資料需要在第一個和第二個任務執行之間發生變更，如果任務之間的時間間隔很小，這變得不太可能。
索引任務通常需要幾毫秒以上的時間。

快速入門

from langchain.indexes import SQLRecordManager, index
from langchain_core.documents import Document
from langchain_elasticsearch import ElasticsearchStore
from langchain_openai import OpenAIEmbeddings

API 參考：SQLRecordManager | index | Document | ElasticsearchStore | OpenAIEmbeddings

初始化向量儲存庫並設定嵌入

collection_name = "test_index"

embedding = OpenAIEmbeddings()

vectorstore = ElasticsearchStore(
    es_url="https://127.0.0.1:9200", index_name="test_index", embedding=embedding
)

使用適當的命名空間初始化記錄管理器。

建議： 使用一個命名空間，該命名空間同時考慮向量儲存庫和向量儲存庫中的集合名稱；例如，「redis/my_docs」、「chromadb/my_docs」或「postgres/my_docs」。

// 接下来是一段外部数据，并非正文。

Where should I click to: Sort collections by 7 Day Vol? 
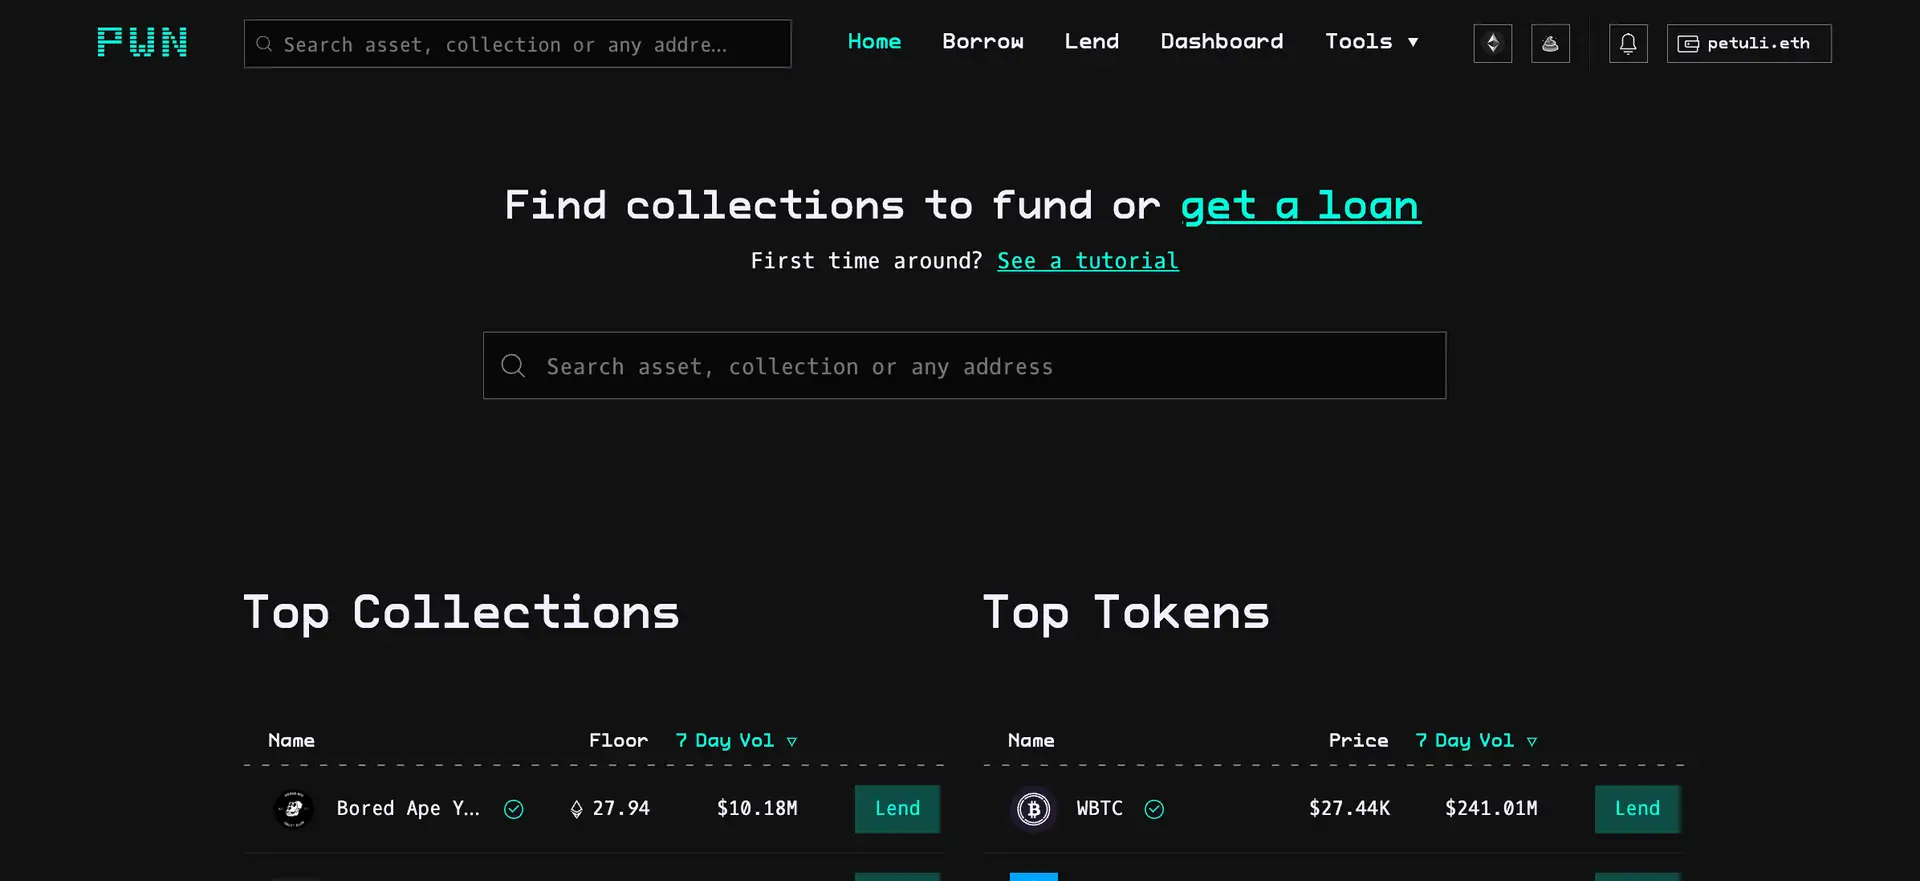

namespace = f"elasticsearch/{collection_name}"
record_manager = SQLRecordManager(
    namespace, db_url="sqlite:///record_manager_cache.sql"
)

在使用記錄管理器之前建立結構描述。

record_manager.create_schema()

讓我們索引一些測試文件

doc1 = Document(page_content="kitty", metadata={"source": "kitty.txt"})
doc2 = Document(page_content="doggy", metadata={"source": "doggy.txt"})

索引到空的向量儲存庫中

def _clear():
    """Hacky helper method to clear content. See the `full` mode section to to understand why it works."""
    index([], record_manager, vectorstore, cleanup="full", source_id_key="source")

`None` 刪除模式

此模式不執行舊版本內容的自動清理；但是，它仍然會處理內容重複資料刪除。

_clear()

index(
    [doc1, doc1, doc1, doc1, doc1],
    record_manager,
    vectorstore,
    cleanup=None,
    source_id_key="source",
)

{'num_added': 1, 'num_updated': 0, 'num_skipped': 0, 'num_deleted': 0}

_clear()

index([doc1, doc2], record_manager, vectorstore, cleanup=None, source_id_key="source")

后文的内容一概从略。